> **Input**:
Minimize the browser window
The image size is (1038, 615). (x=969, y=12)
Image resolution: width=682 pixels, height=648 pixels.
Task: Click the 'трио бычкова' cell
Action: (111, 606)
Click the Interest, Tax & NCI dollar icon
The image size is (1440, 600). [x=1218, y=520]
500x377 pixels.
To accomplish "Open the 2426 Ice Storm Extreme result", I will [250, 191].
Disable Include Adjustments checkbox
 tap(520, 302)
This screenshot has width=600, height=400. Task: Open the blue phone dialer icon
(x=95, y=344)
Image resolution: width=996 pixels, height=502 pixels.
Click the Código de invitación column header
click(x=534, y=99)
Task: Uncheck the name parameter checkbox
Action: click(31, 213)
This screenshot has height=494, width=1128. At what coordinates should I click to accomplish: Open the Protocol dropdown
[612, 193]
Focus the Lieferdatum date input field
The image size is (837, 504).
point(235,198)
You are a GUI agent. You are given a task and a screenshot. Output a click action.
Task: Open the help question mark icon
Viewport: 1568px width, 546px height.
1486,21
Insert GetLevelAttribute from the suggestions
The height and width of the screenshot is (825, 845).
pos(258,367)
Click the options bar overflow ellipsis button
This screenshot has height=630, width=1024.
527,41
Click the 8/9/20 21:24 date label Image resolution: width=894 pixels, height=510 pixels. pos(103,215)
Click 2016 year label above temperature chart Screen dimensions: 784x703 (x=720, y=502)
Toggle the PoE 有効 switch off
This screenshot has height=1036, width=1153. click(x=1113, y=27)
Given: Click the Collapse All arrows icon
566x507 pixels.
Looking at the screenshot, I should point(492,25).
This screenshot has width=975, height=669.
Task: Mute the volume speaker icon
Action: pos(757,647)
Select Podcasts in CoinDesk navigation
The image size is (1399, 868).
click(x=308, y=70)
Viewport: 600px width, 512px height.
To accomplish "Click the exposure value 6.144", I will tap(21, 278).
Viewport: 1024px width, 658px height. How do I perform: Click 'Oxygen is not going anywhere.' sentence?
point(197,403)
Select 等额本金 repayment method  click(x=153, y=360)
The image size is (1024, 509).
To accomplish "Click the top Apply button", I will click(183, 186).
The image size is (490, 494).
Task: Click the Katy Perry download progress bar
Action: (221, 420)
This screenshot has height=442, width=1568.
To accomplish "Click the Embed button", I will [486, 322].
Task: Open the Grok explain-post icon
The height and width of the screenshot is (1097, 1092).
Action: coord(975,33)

> **What the task asks**:
Set down, exactly and completely, all of the material.

> **Written solution**:
Minimize the browser window
The image size is (1038, 615). (x=969, y=12)
Image resolution: width=682 pixels, height=648 pixels.
Task: Click the 'трио бычкова' cell
Action: (111, 606)
Click the Interest, Tax & NCI dollar icon
The image size is (1440, 600). [x=1218, y=520]
500x377 pixels.
To accomplish "Open the 2426 Ice Storm Extreme result", I will [250, 191].
Disable Include Adjustments checkbox
 tap(520, 302)
This screenshot has width=600, height=400. Task: Open the blue phone dialer icon
(x=95, y=344)
Image resolution: width=996 pixels, height=502 pixels.
Click the Código de invitación column header
click(x=534, y=99)
Task: Uncheck the name parameter checkbox
Action: click(31, 213)
This screenshot has height=494, width=1128. At what coordinates should I click to accomplish: Open the Protocol dropdown
[612, 193]
Focus the Lieferdatum date input field
The image size is (837, 504).
point(235,198)
You are a GUI agent. You are given a task and a screenshot. Output a click action.
Task: Open the help question mark icon
Viewport: 1568px width, 546px height.
1486,21
Insert GetLevelAttribute from the suggestions
The height and width of the screenshot is (825, 845).
pos(258,367)
Click the options bar overflow ellipsis button
This screenshot has height=630, width=1024.
527,41
Click the 8/9/20 21:24 date label Image resolution: width=894 pixels, height=510 pixels. pos(103,215)
Click 2016 year label above temperature chart Screen dimensions: 784x703 (x=720, y=502)
Toggle the PoE 有効 switch off
This screenshot has height=1036, width=1153. click(x=1113, y=27)
Given: Click the Collapse All arrows icon
566x507 pixels.
Looking at the screenshot, I should point(492,25).
This screenshot has width=975, height=669.
Task: Mute the volume speaker icon
Action: pos(757,647)
Select Podcasts in CoinDesk navigation
The image size is (1399, 868).
click(x=308, y=70)
Viewport: 600px width, 512px height.
To accomplish "Click the exposure value 6.144", I will tap(21, 278).
Viewport: 1024px width, 658px height. How do I perform: Click 'Oxygen is not going anywhere.' sentence?
point(197,403)
Select 等额本金 repayment method  click(x=153, y=360)
The image size is (1024, 509).
To accomplish "Click the top Apply button", I will click(183, 186).
The image size is (490, 494).
Task: Click the Katy Perry download progress bar
Action: (221, 420)
This screenshot has height=442, width=1568.
To accomplish "Click the Embed button", I will [486, 322].
Task: Open the Grok explain-post icon
The height and width of the screenshot is (1097, 1092).
Action: coord(975,33)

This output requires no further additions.